Photo by Stokpic / CC0 License | Modified from original.

Using a static site generation tool for your blog makes your blog performant and secure. Using Docker helps you get started quickly.

Aller anfang ist schwer my German teacher told us, and oh my! does that apply to blogging when you are a techie, who—in theory at least—could have built a blogging platform if you just had the time. It does not help that you have extremely capable colleagues who probably have done just that. Obviously the abandoned WordPress-blog from yesteryear does not cut it anymore …

As static site generators are all the rage now, I decided to try the most popular one, Jekyll. Jekyll was originally created 6 years ago by the now ousted Github founder, Tom Preston-Werner, but seems to be in active development still.

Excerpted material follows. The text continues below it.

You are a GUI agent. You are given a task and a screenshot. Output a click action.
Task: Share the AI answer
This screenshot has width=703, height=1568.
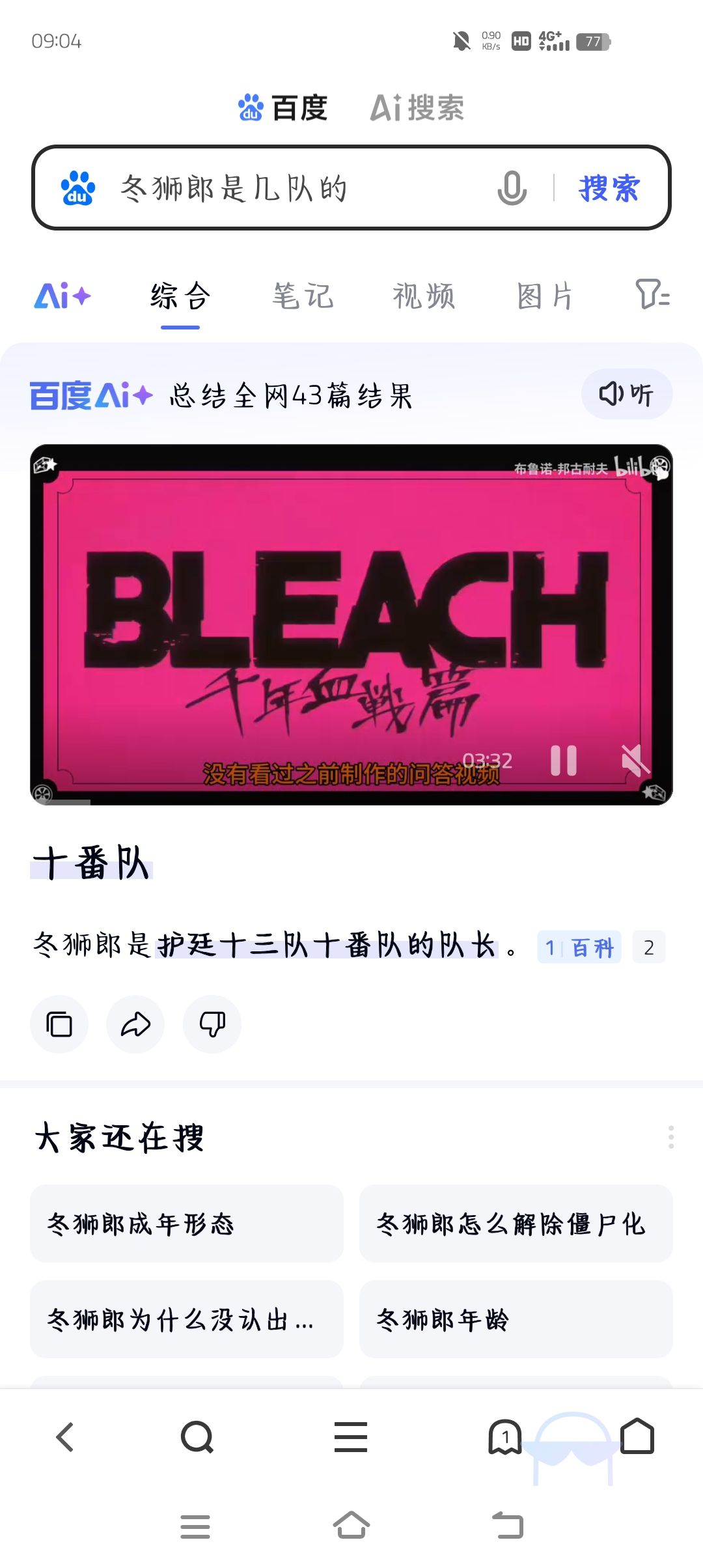(x=135, y=1024)
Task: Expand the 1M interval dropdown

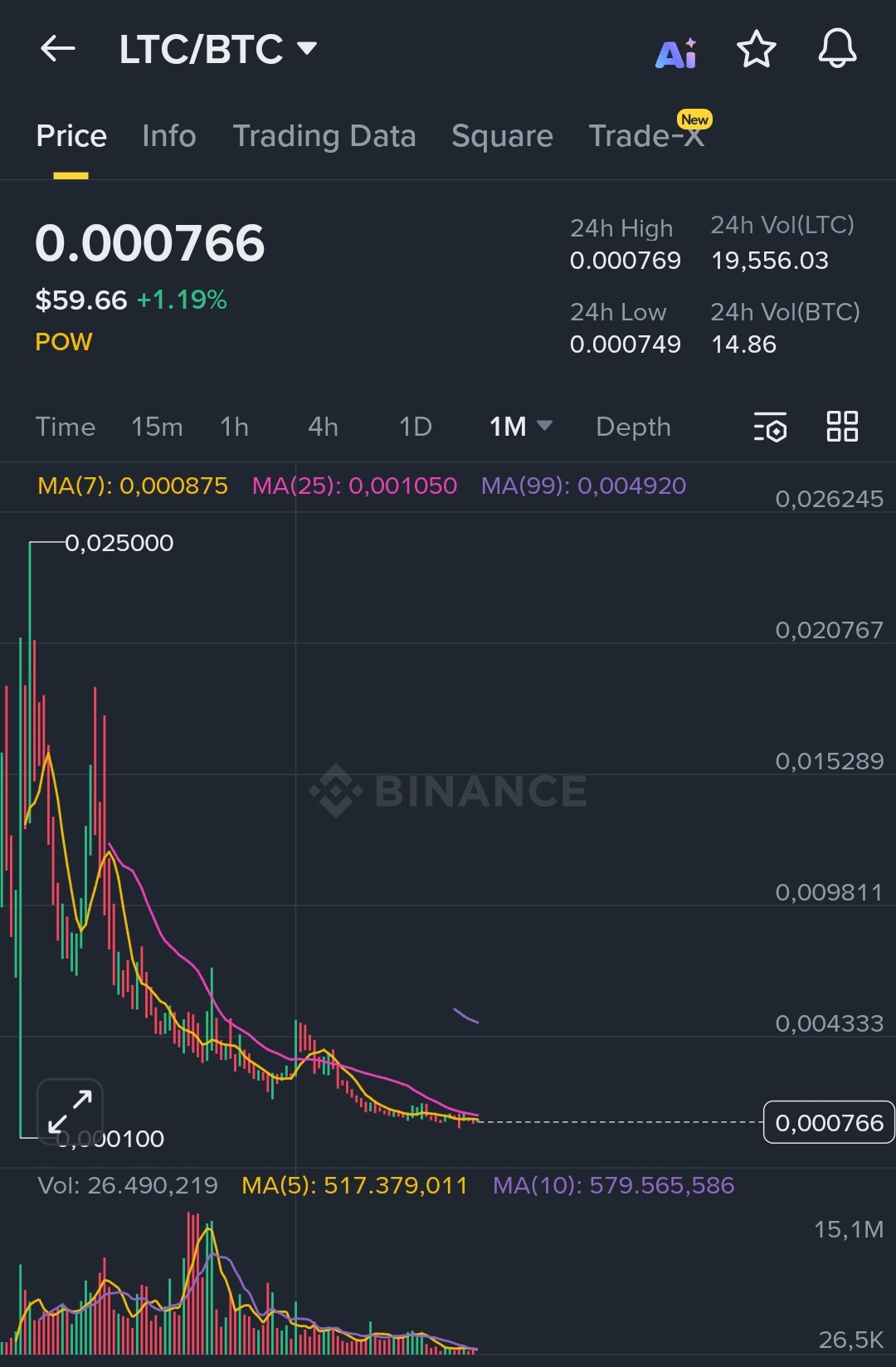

There are other popular static site generators, but I chose to just go with the flow, trying not to create extra pre-blogging hurdles for myself.

Static site generators have a some very nice characteristics:

  • Page generation happens generation-time, not when serving the page, which means a faster site and lower server load.
  • Less code and fewer components on the server reduces the attack vector, your site can be made more secure.
  • No relational database with state, and in fact, after the site is generated it is immutable - which makes it easier to reason about.
  • Usually your site is generated from plain old text files (and perhaps the odd image), which is very amenable to revision control systems.

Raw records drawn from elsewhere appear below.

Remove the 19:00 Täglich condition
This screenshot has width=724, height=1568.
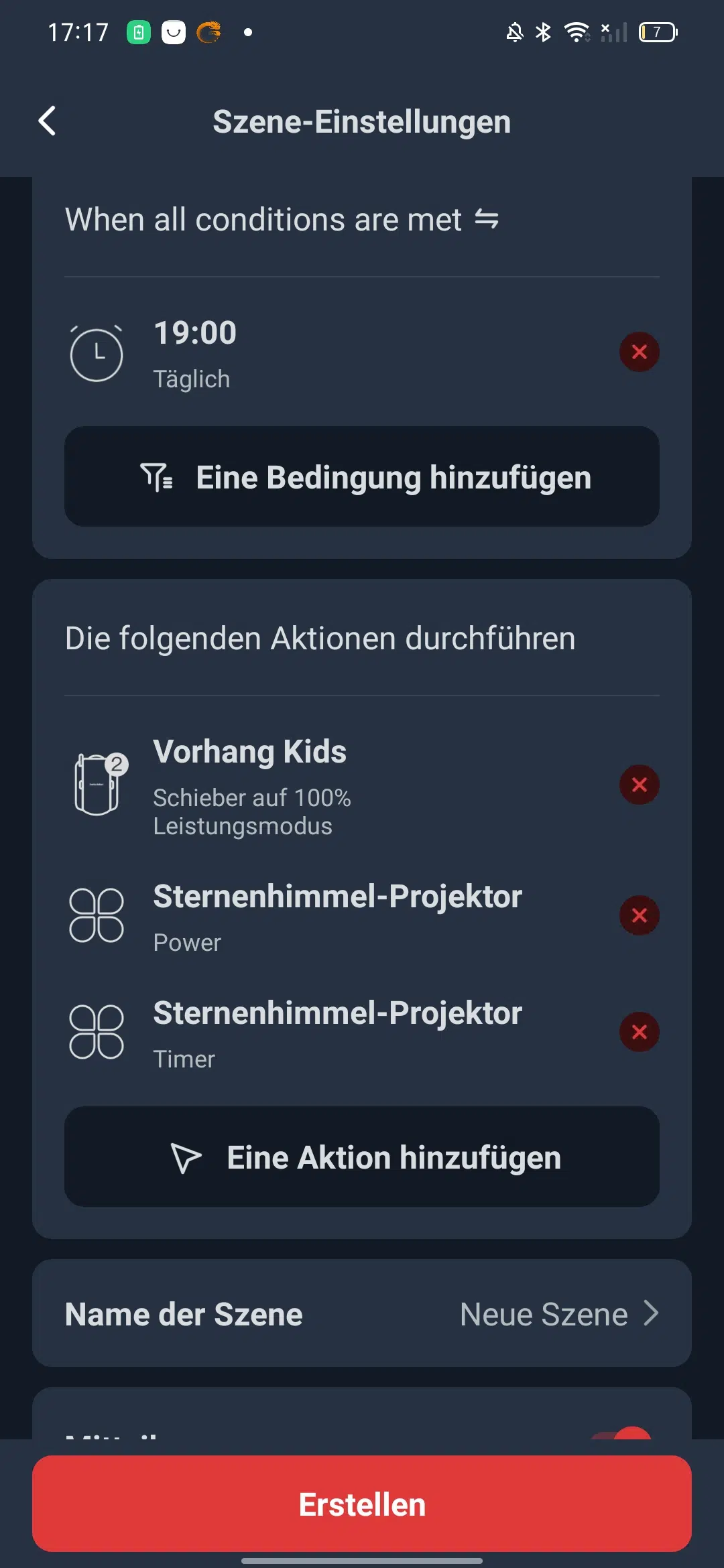639,352
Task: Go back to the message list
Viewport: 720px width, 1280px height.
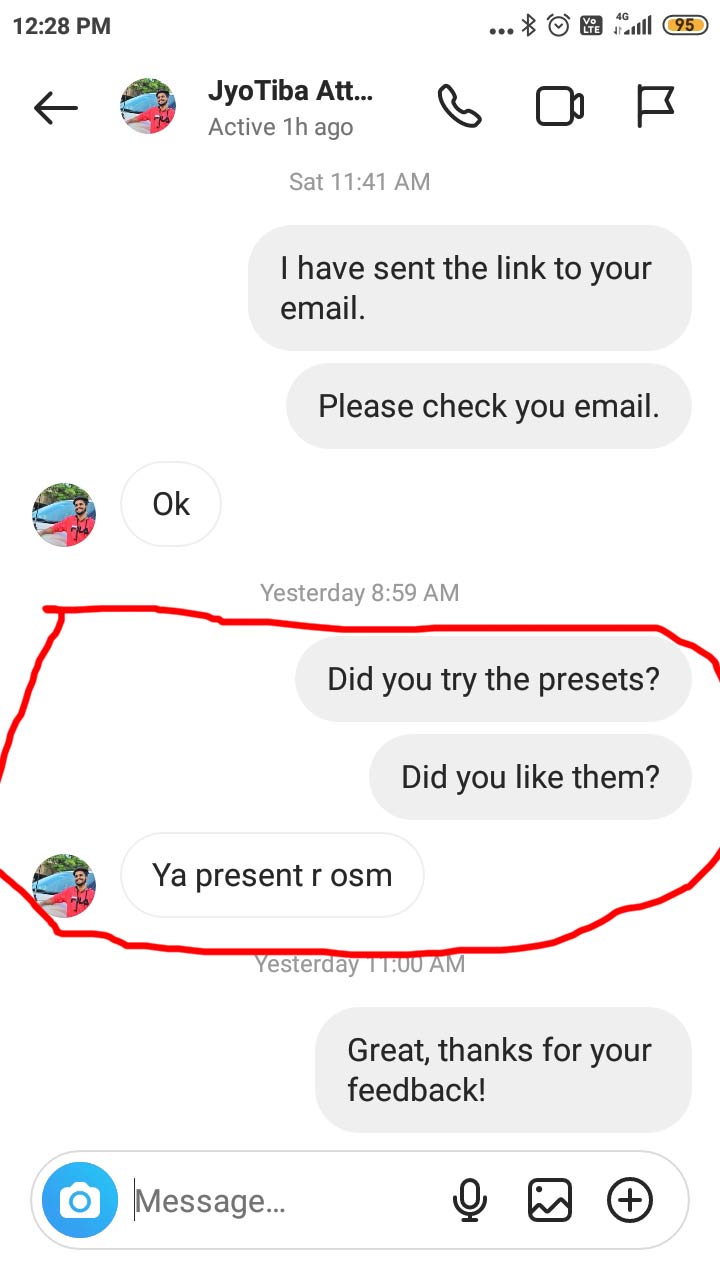Action: click(55, 107)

While static site generators demand very little from your web server you still need infrastructure to run your generator, and sometimes that may be non-trivial to set up. I love Docker and isolating the generator using containerization is a really sweet idea. The presence of a Docker image with Jekyll made choosing Jekyll even easier.

Another great thing about Jekyll, is that it is what Github uses for its User, Project and Organization pages, so if you can leave it to them to do both page generation and serve the pages - if you want to.

Setting up your own Github Pages site is easy, and when you’ve generated a Jekyll site locally you can just push it to your Pages repo. If you want a custom domain name (not *.github.io) there are just a few small things you have to do with your DNS provider, and add a file to your repo.

One nice benefit of using Github Pages is that you get to use Github’s CDN solution, which makes your web page snappier around the world than if you just put your page on some host. (I know this is not a perfect test for this, but you can use a service like 24x7 to check ping from dozens of places around the world, to get a feel for network roundtrip times.)

One of the chief drawbacks of a static site is that there is nowhere to put discussions and feedback, and when using Github Pages no server statistics you can analyze. This was easy to solve adequately for my use; I’ve added Clicky for webstats and Disqus for discussions. I’ve also been careful to add their async JavaScripts so their impact on page loading is kept pretty minimal.

You’ll find the git repo backing this site on Github, where you will see things like how easy it is to add Clicky or Disqus after you have signed up on their sites.